Requirement
Retype the saved entries below word for word, covering every one of the records. Leave the pictures out of your answer.
---- Extracted data
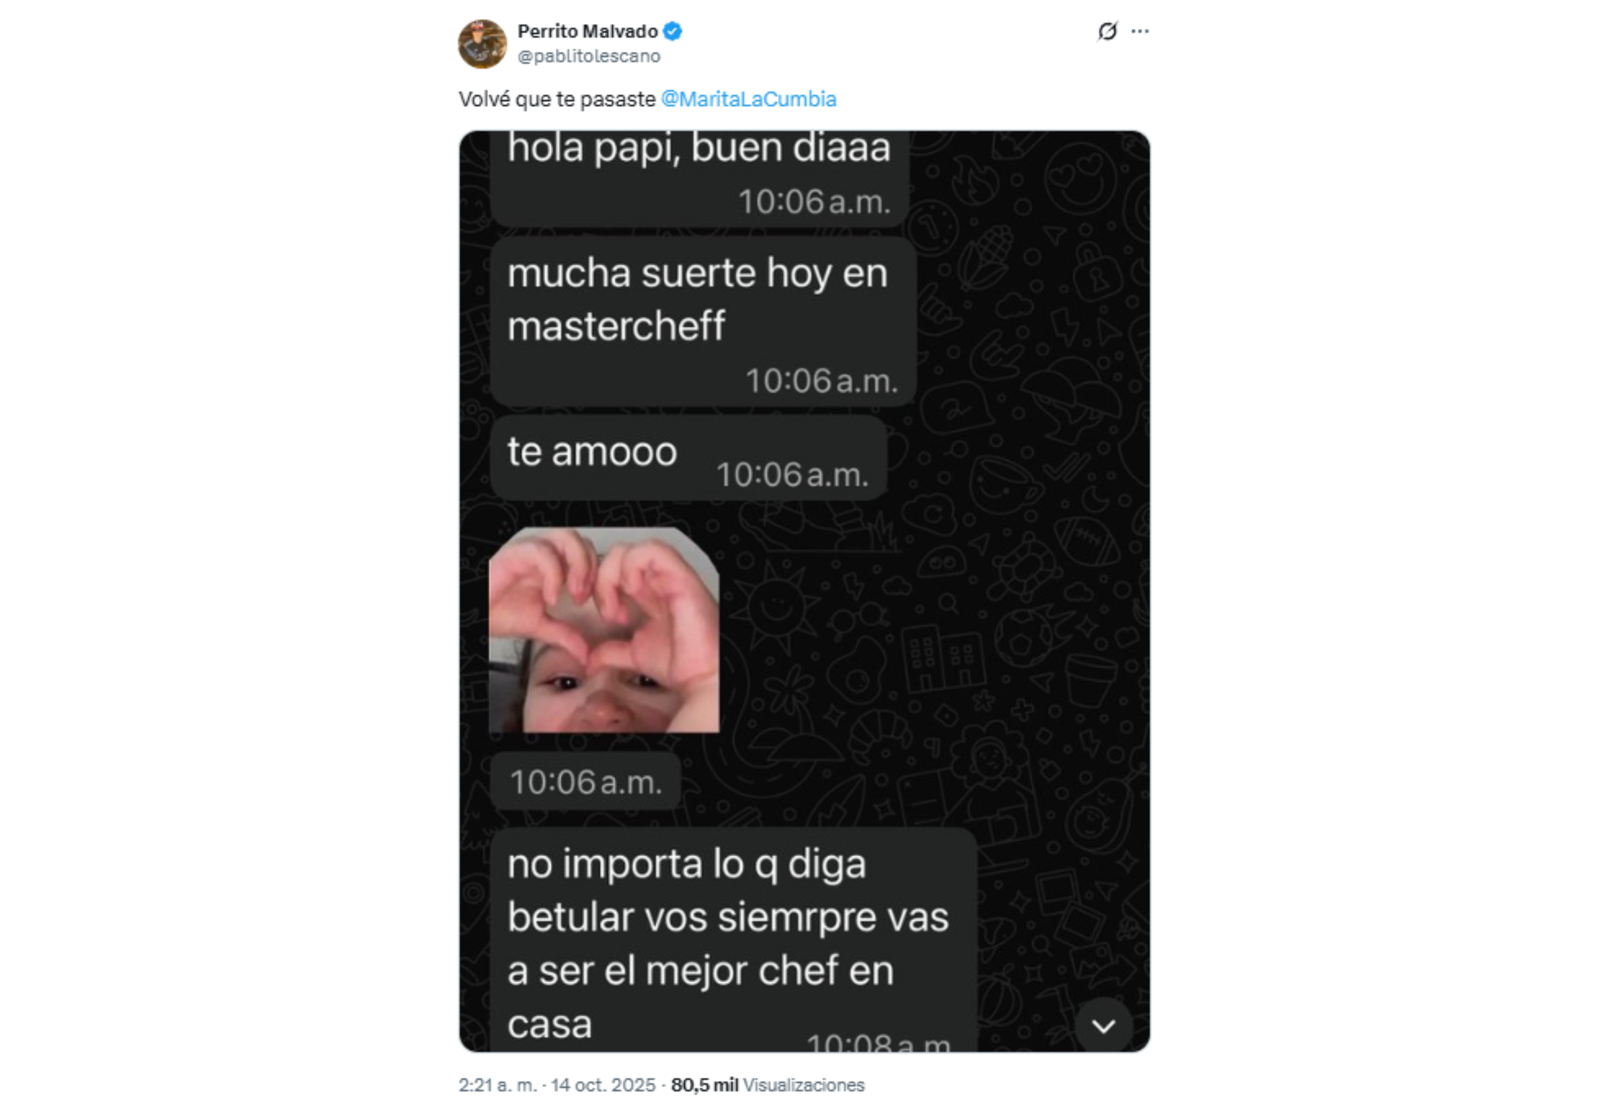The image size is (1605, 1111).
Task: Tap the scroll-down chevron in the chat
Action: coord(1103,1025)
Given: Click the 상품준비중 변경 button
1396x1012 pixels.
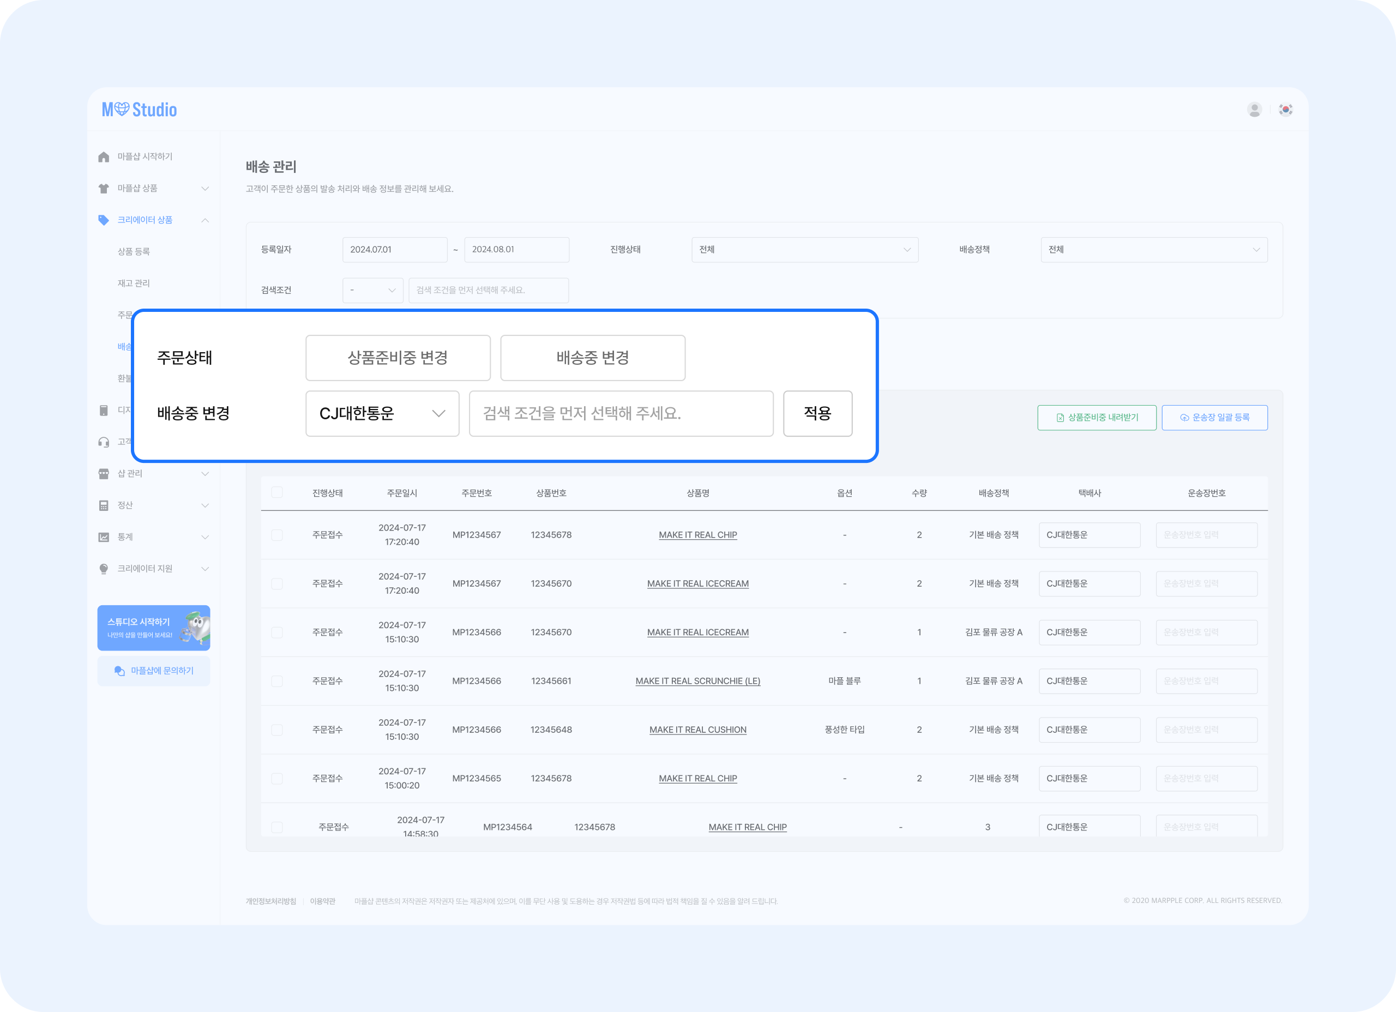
--------
Task output
The image size is (1605, 1111).
Task: Tap the scroll-down chevron in the chat
Action: coord(1103,1025)
Given: Click the 상품준비중 변경 button
1396x1012 pixels.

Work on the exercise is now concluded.